The much deserved Medal of Honor would never have been presented had it not been for the diligence of Alton Mabb, a veteran of the 101st. Airborne. In 1999, Mabb was doing research at the National Archives for the 101st. Airborne Magazine and he came across the missing documents that recommended Sgt. Sabo for the Congressional Medal of Honor.
Alton Mabb requested copies of the documentation and began the thirteen year campaign that ended on May 16, 2012 with the presentation of the Congressional Medal of Honor to the once forgotten hero. At the ceremony, Sgt. Sabo’s widow, Rose Mary, expressed her feelings with this bittersweet comment, “I know a piece of cloth and a medal won’t bring him back, but my heart beams with pride for Leslie because he is finally receiving tribute for his sacrifices and bravery.”
Sgt. Sabo’s Medal of Honor is especially significant as this year’s Memorial Day marks the 50th Anniversary of the beginning of the Vietnam war. In that tragic war, thousands of Americans gave their lives along with millions of Vietnamese. President Obama spoke to the memory of every one of the brave Americans who made the ultimate sacrifice for their country, when he said, “Instead of being celebrated, our Vietnam veterans were often shunned. They were called many things when there was only one thing that they deserved to be called and that was American patriots.”

* _DATA EXTRACT_
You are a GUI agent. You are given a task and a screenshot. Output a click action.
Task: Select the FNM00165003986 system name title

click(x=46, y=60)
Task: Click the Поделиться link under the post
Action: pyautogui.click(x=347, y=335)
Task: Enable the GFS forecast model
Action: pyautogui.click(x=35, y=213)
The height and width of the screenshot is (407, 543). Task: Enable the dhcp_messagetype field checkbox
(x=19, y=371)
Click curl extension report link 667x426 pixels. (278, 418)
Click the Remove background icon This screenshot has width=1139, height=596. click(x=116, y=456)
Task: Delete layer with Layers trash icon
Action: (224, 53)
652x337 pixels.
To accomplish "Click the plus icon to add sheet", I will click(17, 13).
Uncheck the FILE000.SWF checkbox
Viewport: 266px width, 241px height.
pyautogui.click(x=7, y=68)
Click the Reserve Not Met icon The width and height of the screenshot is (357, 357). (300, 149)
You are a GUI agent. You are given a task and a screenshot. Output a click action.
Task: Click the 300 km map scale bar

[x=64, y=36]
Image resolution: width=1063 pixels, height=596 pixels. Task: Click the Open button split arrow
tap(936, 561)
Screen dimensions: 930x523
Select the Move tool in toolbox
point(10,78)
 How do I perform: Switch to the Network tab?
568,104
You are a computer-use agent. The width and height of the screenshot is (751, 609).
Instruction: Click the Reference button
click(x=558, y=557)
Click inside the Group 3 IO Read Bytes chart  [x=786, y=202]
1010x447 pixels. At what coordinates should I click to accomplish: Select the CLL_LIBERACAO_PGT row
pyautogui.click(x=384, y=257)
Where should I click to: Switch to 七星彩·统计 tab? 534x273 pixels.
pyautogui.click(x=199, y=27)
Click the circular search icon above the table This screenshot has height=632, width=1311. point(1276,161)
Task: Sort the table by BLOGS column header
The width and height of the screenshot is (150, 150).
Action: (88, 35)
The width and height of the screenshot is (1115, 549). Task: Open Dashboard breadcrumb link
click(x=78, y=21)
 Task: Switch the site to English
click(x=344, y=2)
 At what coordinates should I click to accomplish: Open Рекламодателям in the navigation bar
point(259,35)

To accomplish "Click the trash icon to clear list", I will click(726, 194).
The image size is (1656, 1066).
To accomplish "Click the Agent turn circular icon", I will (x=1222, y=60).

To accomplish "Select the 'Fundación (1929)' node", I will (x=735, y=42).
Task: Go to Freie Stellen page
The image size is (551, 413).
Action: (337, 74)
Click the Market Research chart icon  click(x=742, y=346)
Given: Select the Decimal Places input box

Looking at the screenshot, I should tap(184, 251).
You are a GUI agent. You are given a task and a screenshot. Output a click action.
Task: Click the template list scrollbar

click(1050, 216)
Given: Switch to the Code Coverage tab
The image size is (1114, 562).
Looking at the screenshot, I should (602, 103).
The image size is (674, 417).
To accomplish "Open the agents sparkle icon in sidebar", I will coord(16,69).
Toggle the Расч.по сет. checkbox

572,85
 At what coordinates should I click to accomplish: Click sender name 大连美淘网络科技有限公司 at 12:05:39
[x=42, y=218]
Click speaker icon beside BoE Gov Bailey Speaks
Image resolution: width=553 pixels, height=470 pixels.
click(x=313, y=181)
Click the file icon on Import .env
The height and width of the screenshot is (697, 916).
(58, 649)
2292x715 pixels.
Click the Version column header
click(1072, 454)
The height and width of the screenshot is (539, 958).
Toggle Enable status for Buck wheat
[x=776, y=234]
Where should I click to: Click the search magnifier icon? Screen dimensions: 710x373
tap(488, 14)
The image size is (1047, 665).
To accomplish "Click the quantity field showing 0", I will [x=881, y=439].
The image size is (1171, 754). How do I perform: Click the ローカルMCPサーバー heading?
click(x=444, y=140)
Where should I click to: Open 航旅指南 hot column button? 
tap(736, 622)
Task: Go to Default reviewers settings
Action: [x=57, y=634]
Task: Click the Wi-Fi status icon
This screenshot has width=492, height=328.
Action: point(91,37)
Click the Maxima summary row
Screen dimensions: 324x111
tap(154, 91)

* _TASKS TO PERFORM_
(a) According to the text about Sgt. Sabo's Medal of Honor, on what date was the medal presented?
(b) From the text about Sgt. Sabo's Medal of Honor, output the passage between "The much deserved" and "Medal of Honor.", inclusive.
(c) Pick up the text about Sgt. Sabo's Medal of Honor after its final sentence and keep writing.

* _TASK RESPONSES_
(a) May 16, 2012

(b)
The much deserved Medal of Honor would never have been presented had it not been for the diligence of Alton Mabb, a veteran of the 101st. Airborne. In 1999, Mabb was doing research at the National Archives for the 101st. Airborne Magazine and he came across the missing documents that recommended Sgt. Sabo for the Congressional Medal of Honor.

(c)
Leslie Sabo Jr. was one of those American patriots who gave his life in Vietnam. On Memorial Day, the President will attend ceremonies at the Vietnam Memorial in Washington, D.C. On that solemn black wall, there are 58,272 names of Americans who never returned home to their loved ones. Instead they gave their lives in the harsh jungles, skies and cities of far away Vietnam. Let us all remember their sacrifice and honor their memories.
On Memorial Day, 2012, take a moment to give thanks to all the patriots who gave their lives in service to our country. There have been many wars and many have died since this great nation was founded over 235 years ago. It was their sacrifice that allows each and every one of us to enjoy the freedoms and privileges of being an American.